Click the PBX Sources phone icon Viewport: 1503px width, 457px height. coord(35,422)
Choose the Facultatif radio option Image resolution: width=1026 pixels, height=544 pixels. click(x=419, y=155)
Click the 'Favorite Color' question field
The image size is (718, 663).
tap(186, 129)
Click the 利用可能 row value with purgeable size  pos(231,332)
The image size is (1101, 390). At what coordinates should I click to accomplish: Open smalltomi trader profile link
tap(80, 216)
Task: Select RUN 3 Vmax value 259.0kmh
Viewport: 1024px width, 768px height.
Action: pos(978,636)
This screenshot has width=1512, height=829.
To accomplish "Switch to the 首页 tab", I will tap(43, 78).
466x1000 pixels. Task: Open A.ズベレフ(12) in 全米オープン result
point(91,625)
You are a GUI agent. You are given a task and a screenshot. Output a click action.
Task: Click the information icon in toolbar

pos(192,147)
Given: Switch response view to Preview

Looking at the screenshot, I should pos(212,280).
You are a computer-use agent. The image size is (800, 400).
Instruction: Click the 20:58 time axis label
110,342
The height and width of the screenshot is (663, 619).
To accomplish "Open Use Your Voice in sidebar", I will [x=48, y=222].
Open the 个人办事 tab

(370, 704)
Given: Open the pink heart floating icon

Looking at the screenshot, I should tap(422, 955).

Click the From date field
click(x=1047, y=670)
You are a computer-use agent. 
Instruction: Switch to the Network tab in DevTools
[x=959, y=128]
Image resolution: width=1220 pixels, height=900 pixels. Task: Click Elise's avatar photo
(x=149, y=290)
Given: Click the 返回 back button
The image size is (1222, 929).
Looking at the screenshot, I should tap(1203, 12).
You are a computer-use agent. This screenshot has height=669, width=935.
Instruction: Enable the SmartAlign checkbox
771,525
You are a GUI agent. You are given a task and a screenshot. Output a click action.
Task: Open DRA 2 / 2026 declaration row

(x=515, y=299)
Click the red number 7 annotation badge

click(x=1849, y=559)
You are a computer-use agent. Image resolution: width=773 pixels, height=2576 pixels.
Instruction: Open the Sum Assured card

* _WORK TO BE COMPLETED_
A single number is the reply: the count of lines in the entries above that have the word "computer".

* _RESPONSE_
4